**WHAT IS BEING ASKED**: Each entry below is to be restated word for word, with no pictures carried over.

START LISTED ENTRIES

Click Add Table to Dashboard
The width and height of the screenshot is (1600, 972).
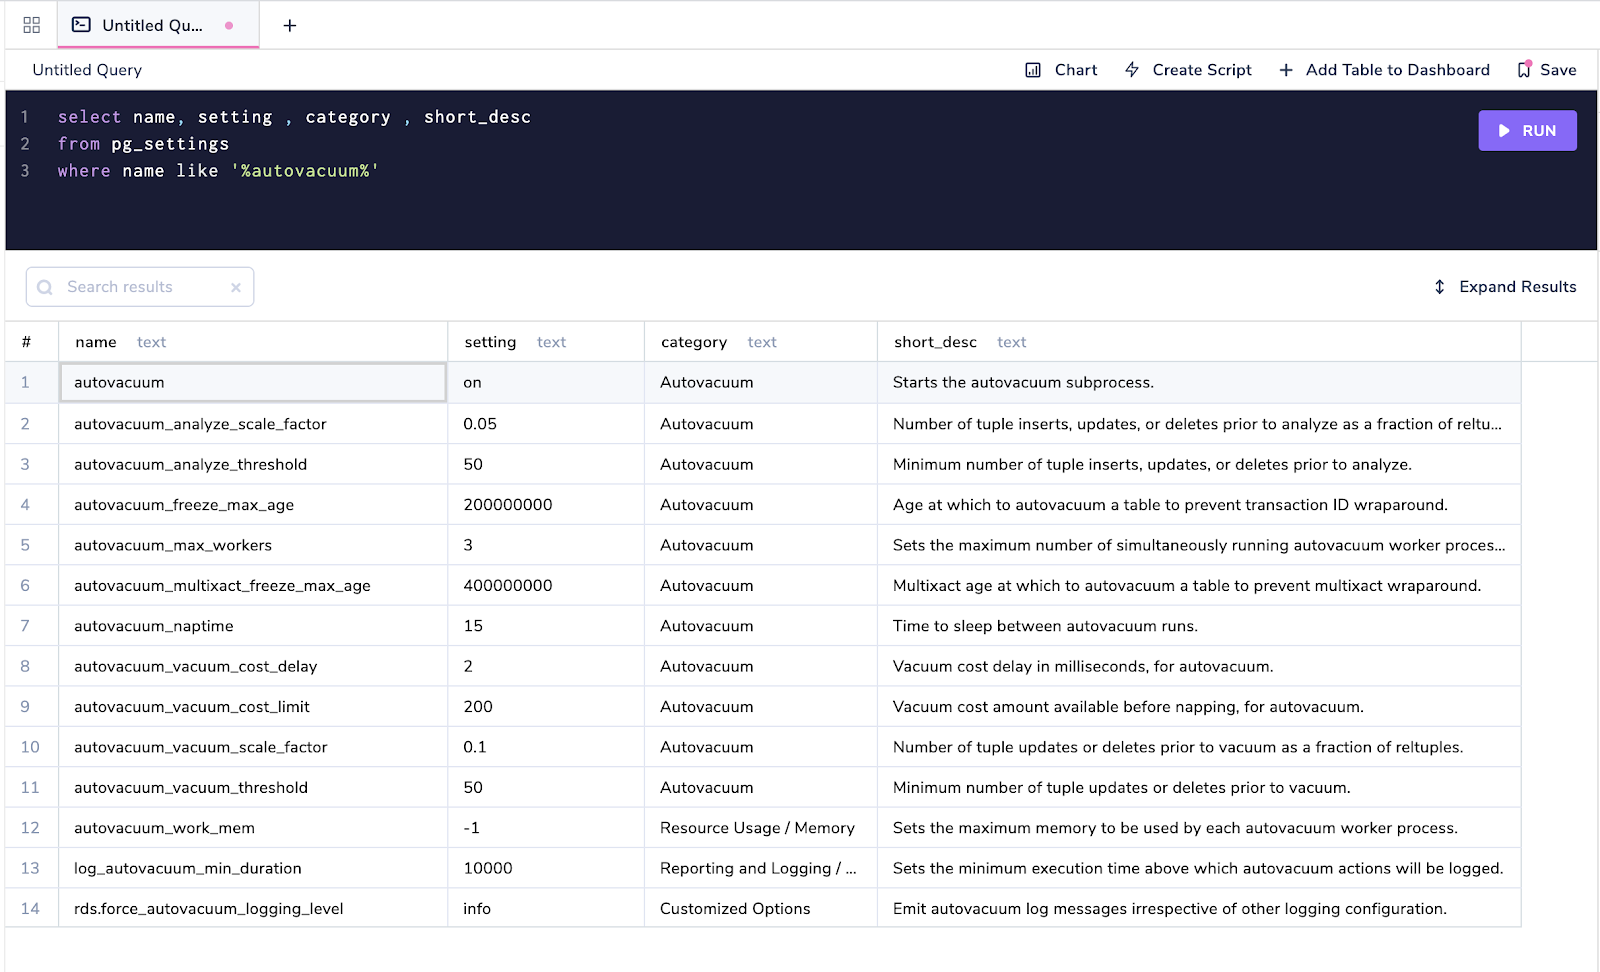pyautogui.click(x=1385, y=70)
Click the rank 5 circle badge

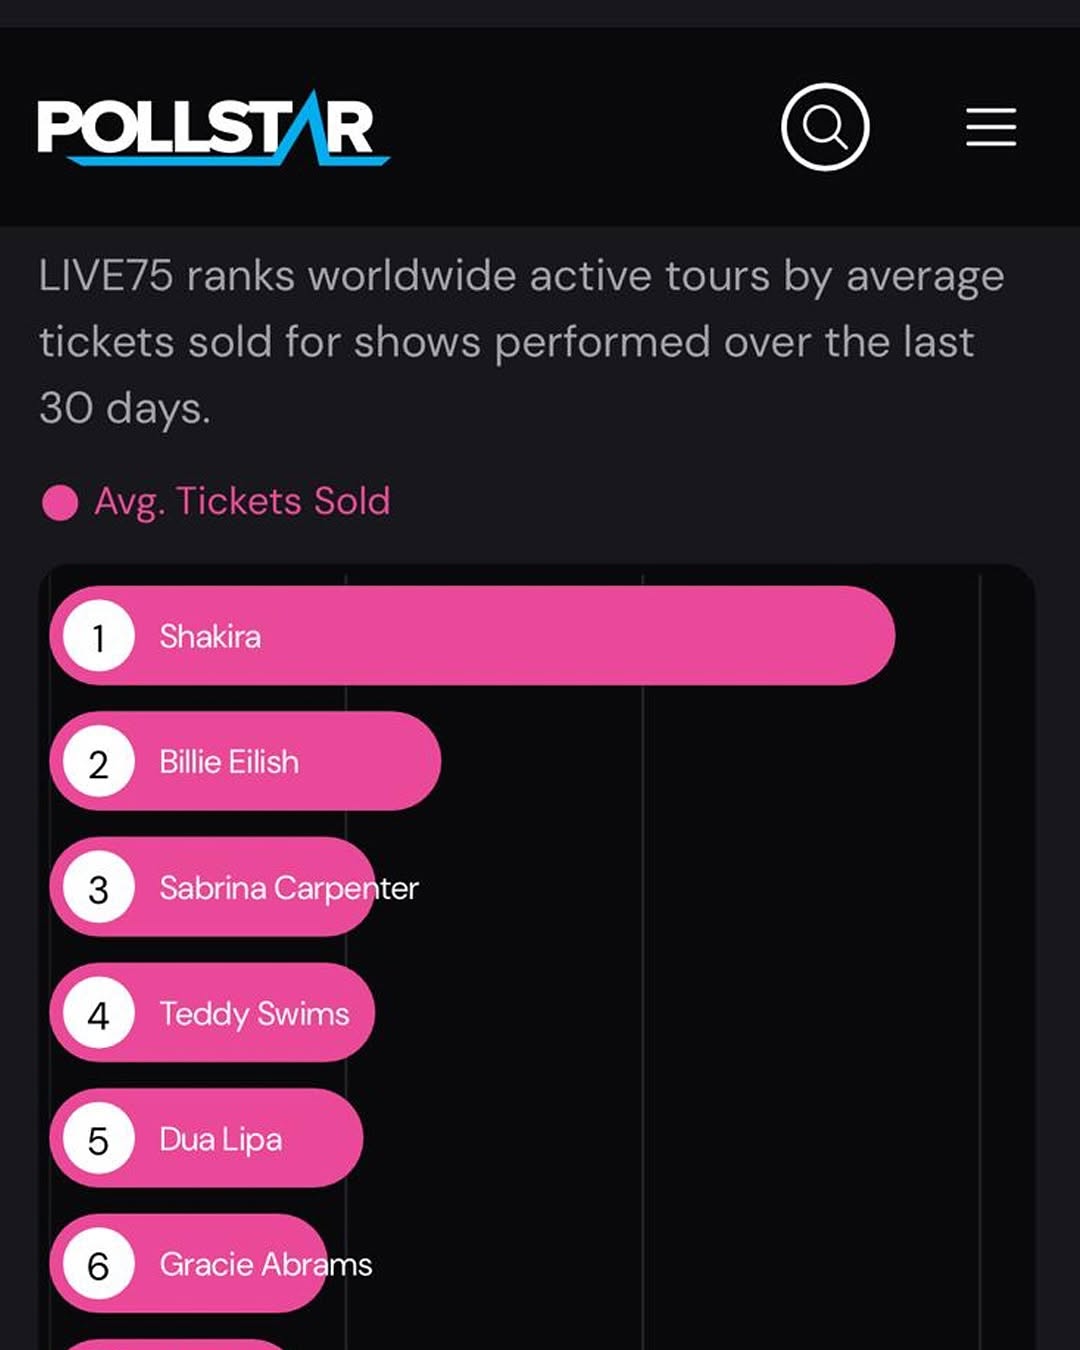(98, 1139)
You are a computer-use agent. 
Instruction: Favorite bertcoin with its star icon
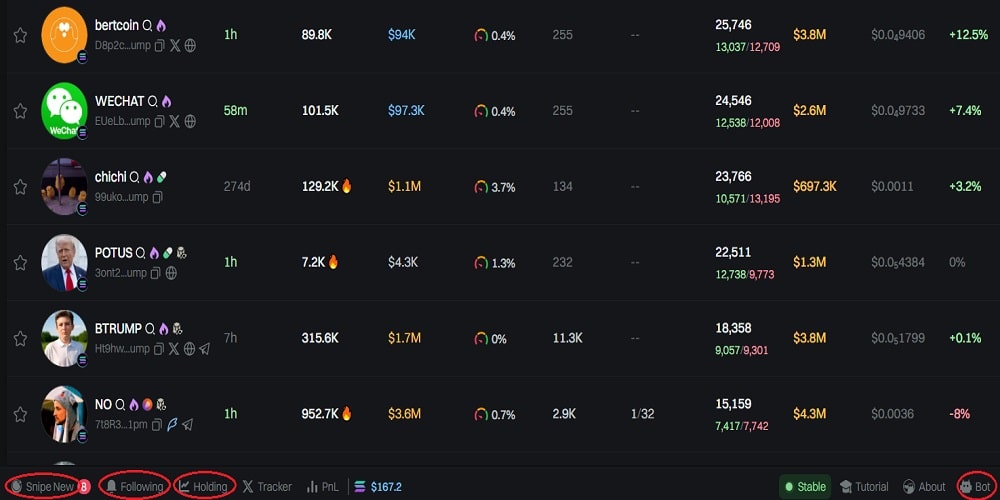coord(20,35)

END LISTED ENTRIES

**SOLUTION TO THE EXERCISE**:
Click Add Table to Dashboard
The width and height of the screenshot is (1600, 972).
pyautogui.click(x=1385, y=70)
Click the rank 5 circle badge

(98, 1139)
You are a computer-use agent. 
Instruction: Favorite bertcoin with its star icon
coord(20,35)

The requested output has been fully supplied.